NEW YORK - Joni Mitchell, (Asylum) has come a long way from her first record, "Song to a Seagull" to her most recent, "The Hissing of Summer Lawns." Her early music was ethereal and acoustic. Relying heavily on the simple versatility of her voice and guitar she was a one woman band. Her contemporary sound oozes with the technological slickness of electronic music played in the jazz-oriented arrangements of her back-up band, the L.A. Express featuring Tom Scott.
Clearly, Joni Mitchell's stage presence and music have become more sophisticated and more ambitious. It is the vast commercial success of "Court and Spark" that allows her the freedom to introduce new and often previously unrecorded material. Even her dress has evolved into a new portrayal of her persona. On her 1973 tour the blue jeans and braids of the late Sixties were replaced by shimmering floor length gowns and a tint of bleach in her hair. In 1976 she's sporting a tailored two piece black pant suit and a wide brim hat under which she tucks her gold locks until she performs "Big Yellow Taxi," when she replaces the original hat with one she says comes from a Tennessee Yellow Cab Company.
Her show opened with the familiar hit, "Help Me," which she followed with a tune from "Miles of Aisles," "For Love or Money," and then it was back into "Court And Spark" territory with "Free Man In Paris." Throughout the show the music was over amplified but eventually her voice found its way above the band. With "For The Roses" and "Cold Blue Steel and Sweet Fire" Joni took the stage by herself, backing her smooth, thick voice with her able accompaniment on amplified acoustic guitar. A painfully, bittersweet clarinet solo by Tom Scott provided a memorable conclusion to "Cold Blue Steel."

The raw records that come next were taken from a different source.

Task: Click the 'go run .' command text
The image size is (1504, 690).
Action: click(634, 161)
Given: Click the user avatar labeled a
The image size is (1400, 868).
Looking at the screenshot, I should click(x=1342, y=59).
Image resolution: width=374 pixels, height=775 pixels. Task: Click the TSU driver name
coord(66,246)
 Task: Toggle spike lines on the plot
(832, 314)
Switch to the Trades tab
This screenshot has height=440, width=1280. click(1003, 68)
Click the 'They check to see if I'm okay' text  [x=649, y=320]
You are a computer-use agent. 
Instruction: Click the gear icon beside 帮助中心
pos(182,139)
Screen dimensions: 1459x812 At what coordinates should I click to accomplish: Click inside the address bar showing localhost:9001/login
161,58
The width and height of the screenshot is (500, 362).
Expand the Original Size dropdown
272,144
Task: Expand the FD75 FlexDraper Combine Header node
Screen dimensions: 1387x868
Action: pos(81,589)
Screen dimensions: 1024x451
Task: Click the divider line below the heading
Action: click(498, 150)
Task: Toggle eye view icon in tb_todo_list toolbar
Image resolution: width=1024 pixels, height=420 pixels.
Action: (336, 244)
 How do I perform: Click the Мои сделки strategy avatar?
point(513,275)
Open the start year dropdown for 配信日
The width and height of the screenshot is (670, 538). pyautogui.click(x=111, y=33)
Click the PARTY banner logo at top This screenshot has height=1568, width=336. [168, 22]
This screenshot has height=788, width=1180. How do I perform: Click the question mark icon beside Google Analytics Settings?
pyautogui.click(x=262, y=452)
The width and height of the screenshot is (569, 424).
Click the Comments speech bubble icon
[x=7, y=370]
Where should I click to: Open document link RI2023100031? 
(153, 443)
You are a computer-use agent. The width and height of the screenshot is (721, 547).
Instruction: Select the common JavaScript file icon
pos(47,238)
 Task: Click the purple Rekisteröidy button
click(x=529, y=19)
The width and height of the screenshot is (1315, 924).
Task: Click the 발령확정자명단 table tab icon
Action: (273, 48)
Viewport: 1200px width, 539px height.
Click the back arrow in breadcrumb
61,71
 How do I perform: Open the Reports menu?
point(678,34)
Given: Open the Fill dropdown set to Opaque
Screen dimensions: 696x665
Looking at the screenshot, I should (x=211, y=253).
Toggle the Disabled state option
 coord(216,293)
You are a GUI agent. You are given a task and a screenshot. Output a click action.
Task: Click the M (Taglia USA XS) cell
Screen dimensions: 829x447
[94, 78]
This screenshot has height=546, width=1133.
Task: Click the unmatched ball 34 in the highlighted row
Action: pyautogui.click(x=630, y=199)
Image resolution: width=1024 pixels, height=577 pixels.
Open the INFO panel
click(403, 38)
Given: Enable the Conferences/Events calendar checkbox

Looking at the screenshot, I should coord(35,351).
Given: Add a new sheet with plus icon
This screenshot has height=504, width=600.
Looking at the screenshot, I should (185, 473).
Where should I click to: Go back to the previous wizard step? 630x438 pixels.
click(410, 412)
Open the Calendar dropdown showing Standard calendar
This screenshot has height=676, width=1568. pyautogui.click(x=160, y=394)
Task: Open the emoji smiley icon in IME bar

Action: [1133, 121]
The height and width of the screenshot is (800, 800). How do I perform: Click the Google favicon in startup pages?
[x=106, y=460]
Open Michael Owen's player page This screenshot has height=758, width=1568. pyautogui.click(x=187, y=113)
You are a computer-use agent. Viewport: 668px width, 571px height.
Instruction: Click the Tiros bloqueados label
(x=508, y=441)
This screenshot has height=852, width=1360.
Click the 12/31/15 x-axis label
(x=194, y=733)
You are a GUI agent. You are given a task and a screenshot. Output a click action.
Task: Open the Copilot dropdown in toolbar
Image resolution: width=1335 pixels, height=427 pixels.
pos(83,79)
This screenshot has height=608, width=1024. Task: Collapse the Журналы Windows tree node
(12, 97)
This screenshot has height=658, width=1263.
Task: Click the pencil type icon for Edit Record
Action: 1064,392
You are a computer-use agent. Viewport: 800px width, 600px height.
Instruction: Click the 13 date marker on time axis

From her new album Joni performed songs like "Shades of Scarlet Conquering," "Shadows and Light" and "Harry's House/Centerpiece." She also introduced four new numbers, "Don Juan's Reckless Daughter" and "Coyote" (both written while she toured with Dylan's Rolling Thunder Review), "Furry Sings The Blues" and a nameless tune with the recurring refrain, "Come talk to me, Mr. Mystery."
From "Ladies of the Canyon" she performed "For Free," changing the original lyrics in places: "I'll play if you have the money/And I have a new song/And I get pushy." and perhaps the most moving song of the evening, "Rainy Night House." Here she featured her upper octave vocals following the lyrics, "I sing soprano in the upstairs choir."
A spirited rendition of "Raised or Robbery" was introduced by a strip tease beat and Joni donning a feathery shawl. The heavy, exotic, rhythmic "Jungle Line" closed the show. Shedding her guitar, as she did several times during the evening, she allowed herself the opportunity to be strictly singer/entertainer. Moving freely she seemed more relaxed and more confident than on her last tour, especially when her gut desire to rock and roll surfaced in a refined but obvious way.
With the house lights up and her cigarette in hand Joni returned for a single encore with "Twisted." Pausing in the middle of the song she asked the audience, "Are you all enjoying your craziness?" A unanimous yes was the reply.
Like her songs that speak of people as, "duplistic cowards of some multiplicity torn between high ideals and the temptation of the serpent," Joni is still singing to us, about us. She's not the same Joni Mitchell millions have come to know and love. Wiser and more confident, she's an artist who's learned to communicate with her audience. Taking chances is a part of this communication. She listened to the audience requests and they listened to her new ideas. Everyone got most if not all of what they came for.